Mish reminds us that In his public meetings to defend his actions in late July, Ben Bernanke said:

“It takes GDP growth of about 2.5 percent to keep the jobless rate constant. But the Fed expects growth of only about 1 percent in the last six months of the year. So that’s not enough to bring down the unemployment rate.”

As Mish also points out, if we don’t get 2.5%, then unemployment will not only NOT come down…it WILL CONTINUE TO RISE.

Pray tell what happens if GDP can’t exceed 2.5% for a couple of years? What about a decade (or on and off for a decade)?  If you have come to the conclusion that we are going to have structurally high unemployment for a decade, you have come to the right conclusion. Ask yourself: Is that what the stock market is priced for?

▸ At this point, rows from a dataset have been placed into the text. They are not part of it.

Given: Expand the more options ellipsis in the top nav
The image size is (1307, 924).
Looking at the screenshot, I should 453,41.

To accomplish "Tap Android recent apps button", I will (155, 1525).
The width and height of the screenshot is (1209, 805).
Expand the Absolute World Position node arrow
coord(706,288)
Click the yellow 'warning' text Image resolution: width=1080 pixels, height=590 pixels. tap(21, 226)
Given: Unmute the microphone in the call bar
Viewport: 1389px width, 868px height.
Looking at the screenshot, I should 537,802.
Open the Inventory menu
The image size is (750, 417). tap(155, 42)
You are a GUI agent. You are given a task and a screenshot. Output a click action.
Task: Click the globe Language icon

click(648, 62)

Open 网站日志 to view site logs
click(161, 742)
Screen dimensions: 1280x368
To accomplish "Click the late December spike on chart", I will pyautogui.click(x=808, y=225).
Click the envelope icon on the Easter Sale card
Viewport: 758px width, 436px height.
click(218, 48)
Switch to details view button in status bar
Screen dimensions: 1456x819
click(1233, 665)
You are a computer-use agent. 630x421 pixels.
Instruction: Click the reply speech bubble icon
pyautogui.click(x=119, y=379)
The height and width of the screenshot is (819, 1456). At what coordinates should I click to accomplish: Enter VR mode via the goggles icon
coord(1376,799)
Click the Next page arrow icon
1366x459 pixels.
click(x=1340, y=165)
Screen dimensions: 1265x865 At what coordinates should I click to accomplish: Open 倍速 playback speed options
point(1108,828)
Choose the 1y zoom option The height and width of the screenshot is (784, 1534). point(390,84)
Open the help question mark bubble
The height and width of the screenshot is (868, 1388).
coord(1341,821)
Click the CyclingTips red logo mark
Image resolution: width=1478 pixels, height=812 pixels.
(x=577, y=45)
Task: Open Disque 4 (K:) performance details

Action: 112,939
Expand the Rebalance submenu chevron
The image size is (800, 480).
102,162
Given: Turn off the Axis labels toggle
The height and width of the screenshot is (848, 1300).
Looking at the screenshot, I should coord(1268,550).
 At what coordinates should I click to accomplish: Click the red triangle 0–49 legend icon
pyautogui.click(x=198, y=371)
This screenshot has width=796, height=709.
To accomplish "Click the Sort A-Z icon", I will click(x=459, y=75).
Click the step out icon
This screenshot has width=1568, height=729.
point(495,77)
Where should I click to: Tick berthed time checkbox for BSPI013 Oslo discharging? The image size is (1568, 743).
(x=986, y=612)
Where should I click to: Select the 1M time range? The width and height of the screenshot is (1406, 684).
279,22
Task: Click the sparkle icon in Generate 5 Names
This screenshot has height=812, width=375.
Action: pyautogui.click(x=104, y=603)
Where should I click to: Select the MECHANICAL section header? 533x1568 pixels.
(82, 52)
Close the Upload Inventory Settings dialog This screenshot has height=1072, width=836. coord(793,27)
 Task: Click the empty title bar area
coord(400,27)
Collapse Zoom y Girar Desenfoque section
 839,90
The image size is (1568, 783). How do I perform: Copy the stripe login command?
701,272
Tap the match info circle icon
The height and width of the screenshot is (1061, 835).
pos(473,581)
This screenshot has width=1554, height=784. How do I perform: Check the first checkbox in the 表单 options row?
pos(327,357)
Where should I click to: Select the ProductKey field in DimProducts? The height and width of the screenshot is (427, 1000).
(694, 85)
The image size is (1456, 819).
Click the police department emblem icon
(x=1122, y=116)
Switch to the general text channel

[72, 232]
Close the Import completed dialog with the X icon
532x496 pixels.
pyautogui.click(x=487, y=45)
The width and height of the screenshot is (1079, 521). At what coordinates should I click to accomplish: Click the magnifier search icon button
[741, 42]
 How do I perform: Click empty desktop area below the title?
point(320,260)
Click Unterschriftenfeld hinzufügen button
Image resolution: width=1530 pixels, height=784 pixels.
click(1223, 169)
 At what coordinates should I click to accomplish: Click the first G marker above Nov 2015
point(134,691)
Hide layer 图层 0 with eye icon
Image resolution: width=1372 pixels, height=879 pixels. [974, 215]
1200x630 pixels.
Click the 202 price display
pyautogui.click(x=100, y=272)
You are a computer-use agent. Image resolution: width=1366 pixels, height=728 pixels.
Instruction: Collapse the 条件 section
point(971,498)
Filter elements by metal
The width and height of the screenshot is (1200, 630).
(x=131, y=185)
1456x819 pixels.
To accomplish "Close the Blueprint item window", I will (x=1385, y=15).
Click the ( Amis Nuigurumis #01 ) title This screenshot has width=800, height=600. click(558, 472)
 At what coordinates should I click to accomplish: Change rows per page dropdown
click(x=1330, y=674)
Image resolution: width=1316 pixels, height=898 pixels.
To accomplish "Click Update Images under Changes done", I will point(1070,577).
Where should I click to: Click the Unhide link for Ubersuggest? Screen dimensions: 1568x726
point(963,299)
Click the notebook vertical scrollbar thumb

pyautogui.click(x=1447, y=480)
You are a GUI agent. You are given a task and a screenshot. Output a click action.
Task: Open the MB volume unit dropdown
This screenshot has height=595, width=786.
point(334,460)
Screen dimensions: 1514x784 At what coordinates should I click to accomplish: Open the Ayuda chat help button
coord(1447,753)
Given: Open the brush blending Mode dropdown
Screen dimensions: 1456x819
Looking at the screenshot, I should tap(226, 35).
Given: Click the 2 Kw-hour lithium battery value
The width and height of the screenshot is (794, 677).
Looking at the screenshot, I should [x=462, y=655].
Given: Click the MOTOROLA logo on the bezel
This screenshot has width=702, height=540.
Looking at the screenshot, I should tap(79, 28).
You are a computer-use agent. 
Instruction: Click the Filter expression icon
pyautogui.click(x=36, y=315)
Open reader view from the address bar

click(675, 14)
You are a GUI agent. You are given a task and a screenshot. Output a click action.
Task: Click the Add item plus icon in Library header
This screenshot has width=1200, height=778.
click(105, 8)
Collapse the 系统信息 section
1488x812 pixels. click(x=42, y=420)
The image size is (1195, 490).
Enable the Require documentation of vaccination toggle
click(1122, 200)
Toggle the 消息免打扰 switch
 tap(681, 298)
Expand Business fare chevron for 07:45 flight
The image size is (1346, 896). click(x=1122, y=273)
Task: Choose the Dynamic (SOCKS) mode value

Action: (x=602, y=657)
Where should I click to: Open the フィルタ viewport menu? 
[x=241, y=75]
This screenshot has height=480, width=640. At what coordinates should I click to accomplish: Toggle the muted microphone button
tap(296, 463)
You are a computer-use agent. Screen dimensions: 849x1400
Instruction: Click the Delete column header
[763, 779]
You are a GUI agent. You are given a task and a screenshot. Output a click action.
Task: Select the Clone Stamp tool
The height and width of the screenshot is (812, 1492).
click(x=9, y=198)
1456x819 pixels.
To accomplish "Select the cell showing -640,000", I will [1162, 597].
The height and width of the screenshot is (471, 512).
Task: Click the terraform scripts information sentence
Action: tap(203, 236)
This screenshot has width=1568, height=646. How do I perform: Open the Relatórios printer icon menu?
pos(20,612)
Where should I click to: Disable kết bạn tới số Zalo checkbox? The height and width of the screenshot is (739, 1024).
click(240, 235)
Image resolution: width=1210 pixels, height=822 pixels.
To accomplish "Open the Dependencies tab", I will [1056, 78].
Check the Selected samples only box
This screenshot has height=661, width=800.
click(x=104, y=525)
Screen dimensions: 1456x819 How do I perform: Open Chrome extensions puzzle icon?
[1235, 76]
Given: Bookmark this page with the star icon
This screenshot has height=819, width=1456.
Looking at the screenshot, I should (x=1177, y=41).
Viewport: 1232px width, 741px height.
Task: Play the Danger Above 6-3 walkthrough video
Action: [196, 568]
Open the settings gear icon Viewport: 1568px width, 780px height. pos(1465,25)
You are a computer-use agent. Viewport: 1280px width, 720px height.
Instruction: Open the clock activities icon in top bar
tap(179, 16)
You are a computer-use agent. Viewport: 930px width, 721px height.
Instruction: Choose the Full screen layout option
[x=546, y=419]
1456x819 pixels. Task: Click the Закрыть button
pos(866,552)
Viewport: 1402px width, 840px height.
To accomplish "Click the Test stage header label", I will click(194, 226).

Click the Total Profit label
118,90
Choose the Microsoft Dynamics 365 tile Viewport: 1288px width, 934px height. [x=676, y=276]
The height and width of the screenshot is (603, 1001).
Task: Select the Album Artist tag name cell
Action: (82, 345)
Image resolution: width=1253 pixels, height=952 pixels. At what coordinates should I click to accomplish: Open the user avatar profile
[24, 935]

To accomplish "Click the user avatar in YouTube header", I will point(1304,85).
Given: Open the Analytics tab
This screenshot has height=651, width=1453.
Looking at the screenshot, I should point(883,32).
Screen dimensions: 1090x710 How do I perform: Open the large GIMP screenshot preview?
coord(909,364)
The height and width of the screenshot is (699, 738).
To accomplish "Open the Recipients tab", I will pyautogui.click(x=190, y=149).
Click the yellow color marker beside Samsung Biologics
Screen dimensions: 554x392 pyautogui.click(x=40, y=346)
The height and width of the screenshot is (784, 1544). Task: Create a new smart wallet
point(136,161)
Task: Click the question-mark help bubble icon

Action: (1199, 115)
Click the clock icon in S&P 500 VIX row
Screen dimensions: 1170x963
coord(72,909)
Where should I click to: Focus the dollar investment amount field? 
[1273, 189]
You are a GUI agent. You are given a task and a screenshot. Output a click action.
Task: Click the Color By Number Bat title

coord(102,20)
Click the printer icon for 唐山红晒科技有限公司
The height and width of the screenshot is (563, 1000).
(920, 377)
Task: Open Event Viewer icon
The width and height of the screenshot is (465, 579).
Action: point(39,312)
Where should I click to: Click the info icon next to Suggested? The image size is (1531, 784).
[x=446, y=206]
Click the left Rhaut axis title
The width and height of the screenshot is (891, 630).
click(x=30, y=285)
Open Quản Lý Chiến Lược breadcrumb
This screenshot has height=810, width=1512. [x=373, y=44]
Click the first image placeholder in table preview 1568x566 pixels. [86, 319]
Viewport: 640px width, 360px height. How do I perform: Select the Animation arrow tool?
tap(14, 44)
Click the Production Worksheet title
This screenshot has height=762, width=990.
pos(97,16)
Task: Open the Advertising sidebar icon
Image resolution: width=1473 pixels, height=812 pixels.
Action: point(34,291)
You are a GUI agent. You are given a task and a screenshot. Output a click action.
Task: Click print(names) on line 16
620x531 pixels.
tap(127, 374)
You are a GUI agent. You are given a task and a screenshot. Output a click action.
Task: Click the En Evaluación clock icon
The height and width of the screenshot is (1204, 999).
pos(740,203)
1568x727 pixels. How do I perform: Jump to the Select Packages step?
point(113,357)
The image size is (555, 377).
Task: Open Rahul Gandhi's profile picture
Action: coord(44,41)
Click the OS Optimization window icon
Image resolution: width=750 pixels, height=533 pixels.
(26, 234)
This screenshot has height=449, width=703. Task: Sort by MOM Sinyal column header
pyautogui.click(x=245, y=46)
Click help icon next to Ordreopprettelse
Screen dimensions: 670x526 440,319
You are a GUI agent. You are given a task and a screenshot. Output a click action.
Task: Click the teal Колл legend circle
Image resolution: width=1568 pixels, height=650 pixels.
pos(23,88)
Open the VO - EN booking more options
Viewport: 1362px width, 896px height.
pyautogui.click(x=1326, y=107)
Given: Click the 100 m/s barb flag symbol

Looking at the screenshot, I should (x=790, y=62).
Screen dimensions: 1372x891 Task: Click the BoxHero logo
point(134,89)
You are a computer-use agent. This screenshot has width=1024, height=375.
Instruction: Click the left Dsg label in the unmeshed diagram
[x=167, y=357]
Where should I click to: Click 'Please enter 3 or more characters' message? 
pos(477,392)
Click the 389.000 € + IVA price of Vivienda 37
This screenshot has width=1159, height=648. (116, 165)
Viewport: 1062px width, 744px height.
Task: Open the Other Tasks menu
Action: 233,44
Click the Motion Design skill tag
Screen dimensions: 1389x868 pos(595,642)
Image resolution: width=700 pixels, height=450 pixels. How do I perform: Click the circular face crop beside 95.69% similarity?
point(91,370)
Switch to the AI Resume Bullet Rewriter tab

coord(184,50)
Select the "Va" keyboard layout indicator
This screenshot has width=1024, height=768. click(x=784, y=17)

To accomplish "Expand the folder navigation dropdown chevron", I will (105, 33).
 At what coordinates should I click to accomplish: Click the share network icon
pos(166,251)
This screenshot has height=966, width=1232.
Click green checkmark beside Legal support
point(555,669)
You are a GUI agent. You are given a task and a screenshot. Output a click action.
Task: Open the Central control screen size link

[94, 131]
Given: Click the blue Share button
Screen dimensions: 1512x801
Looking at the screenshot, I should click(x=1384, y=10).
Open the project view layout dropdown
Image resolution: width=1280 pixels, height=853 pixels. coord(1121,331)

The Federal Reserve itself has said that they expect unemployment to remain high for as long as 10 years.  Those unemployed consumers aren’t gonna be able to increase their consumption.  It will have to be the bank employees who get all the bonuses who lead us out of recession.  Are there enough of them?



Who wudda thunk it? Mish appears to have joined Dennis “The Recession is Over” Kneale.  Mish declares the “bottom is in” for GDP although hedging, calling it a “recoveryless” recovery and suggesting the possibility of a double dip later.  As more and more people throw in the towel and “buy in” to the recession is over mantra, the top of the bear market rally should appear.